-- Start Information provided --

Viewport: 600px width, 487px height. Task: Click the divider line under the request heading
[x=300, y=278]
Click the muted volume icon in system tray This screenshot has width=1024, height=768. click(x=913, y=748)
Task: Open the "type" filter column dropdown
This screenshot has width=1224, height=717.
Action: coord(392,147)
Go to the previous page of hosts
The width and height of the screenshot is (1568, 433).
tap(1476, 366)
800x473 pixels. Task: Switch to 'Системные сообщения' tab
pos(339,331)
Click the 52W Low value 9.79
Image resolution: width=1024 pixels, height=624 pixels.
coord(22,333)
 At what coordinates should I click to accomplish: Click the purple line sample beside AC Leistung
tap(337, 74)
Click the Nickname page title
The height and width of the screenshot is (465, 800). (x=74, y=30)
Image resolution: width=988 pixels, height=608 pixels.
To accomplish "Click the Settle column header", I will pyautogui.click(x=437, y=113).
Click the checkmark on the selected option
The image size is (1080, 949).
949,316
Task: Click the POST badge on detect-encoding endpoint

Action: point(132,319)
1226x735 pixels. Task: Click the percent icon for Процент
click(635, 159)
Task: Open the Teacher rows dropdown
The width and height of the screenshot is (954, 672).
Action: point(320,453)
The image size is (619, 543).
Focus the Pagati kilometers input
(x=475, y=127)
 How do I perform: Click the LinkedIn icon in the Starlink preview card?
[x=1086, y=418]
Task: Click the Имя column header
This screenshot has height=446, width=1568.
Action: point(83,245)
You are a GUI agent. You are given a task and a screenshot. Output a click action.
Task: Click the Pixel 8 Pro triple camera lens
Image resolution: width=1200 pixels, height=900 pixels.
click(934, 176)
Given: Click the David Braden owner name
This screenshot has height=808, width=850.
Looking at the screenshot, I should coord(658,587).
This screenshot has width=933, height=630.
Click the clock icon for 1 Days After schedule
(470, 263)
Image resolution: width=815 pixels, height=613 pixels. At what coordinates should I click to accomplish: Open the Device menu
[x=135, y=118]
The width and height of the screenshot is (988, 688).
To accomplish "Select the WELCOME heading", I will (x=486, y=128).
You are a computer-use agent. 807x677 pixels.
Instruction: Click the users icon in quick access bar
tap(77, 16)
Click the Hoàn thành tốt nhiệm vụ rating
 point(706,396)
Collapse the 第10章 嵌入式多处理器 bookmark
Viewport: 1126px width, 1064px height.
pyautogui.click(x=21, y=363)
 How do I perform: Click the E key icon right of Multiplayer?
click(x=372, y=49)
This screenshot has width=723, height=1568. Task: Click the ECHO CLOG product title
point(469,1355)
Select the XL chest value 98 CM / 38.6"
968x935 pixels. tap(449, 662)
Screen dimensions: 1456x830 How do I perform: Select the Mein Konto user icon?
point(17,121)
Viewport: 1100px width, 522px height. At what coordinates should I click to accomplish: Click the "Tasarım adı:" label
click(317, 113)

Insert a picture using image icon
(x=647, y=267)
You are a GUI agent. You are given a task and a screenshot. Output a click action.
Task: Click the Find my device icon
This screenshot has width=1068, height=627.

-- End Information provided --

Stated exercise: Copy out every one of the records above, line for line and word for word, without changing anything.

Exercise solution:
Viewport: 600px width, 487px height. Task: Click the divider line under the request heading
[x=300, y=278]
Click the muted volume icon in system tray This screenshot has width=1024, height=768. click(x=913, y=748)
Task: Open the "type" filter column dropdown
This screenshot has width=1224, height=717.
Action: coord(392,147)
Go to the previous page of hosts
The width and height of the screenshot is (1568, 433).
tap(1476, 366)
800x473 pixels. Task: Switch to 'Системные сообщения' tab
pos(339,331)
Click the 52W Low value 9.79
Image resolution: width=1024 pixels, height=624 pixels.
coord(22,333)
 At what coordinates should I click to accomplish: Click the purple line sample beside AC Leistung
tap(337, 74)
Click the Nickname page title
The height and width of the screenshot is (465, 800). (x=74, y=30)
Image resolution: width=988 pixels, height=608 pixels.
To accomplish "Click the Settle column header", I will pyautogui.click(x=437, y=113).
Click the checkmark on the selected option
The image size is (1080, 949).
949,316
Task: Click the POST badge on detect-encoding endpoint

Action: point(132,319)
1226x735 pixels. Task: Click the percent icon for Процент
click(635, 159)
Task: Open the Teacher rows dropdown
The width and height of the screenshot is (954, 672).
Action: point(320,453)
The image size is (619, 543).
Focus the Pagati kilometers input
(x=475, y=127)
 How do I perform: Click the LinkedIn icon in the Starlink preview card?
[x=1086, y=418]
Task: Click the Имя column header
This screenshot has height=446, width=1568.
Action: point(83,245)
You are a GUI agent. You are given a task and a screenshot. Output a click action.
Task: Click the Pixel 8 Pro triple camera lens
Image resolution: width=1200 pixels, height=900 pixels.
click(934, 176)
Given: Click the David Braden owner name
This screenshot has height=808, width=850.
Looking at the screenshot, I should coord(658,587).
This screenshot has width=933, height=630.
Click the clock icon for 1 Days After schedule
(470, 263)
Image resolution: width=815 pixels, height=613 pixels. At what coordinates should I click to accomplish: Open the Device menu
[x=135, y=118]
The width and height of the screenshot is (988, 688).
To accomplish "Select the WELCOME heading", I will (x=486, y=128).
You are a computer-use agent. 807x677 pixels.
Instruction: Click the users icon in quick access bar
tap(77, 16)
Click the Hoàn thành tốt nhiệm vụ rating
 point(706,396)
Collapse the 第10章 嵌入式多处理器 bookmark
Viewport: 1126px width, 1064px height.
pyautogui.click(x=21, y=363)
 How do I perform: Click the E key icon right of Multiplayer?
click(x=372, y=49)
This screenshot has width=723, height=1568. Task: Click the ECHO CLOG product title
point(469,1355)
Select the XL chest value 98 CM / 38.6"
968x935 pixels. tap(449, 662)
Screen dimensions: 1456x830 How do I perform: Select the Mein Konto user icon?
point(17,121)
Viewport: 1100px width, 522px height. At what coordinates should I click to accomplish: Click the "Tasarım adı:" label
click(317, 113)

Insert a picture using image icon
(x=647, y=267)
You are a GUI agent. You are given a task and a screenshot. Output a click action.
Task: Click the Find my device icon
This screenshot has width=1068, height=627.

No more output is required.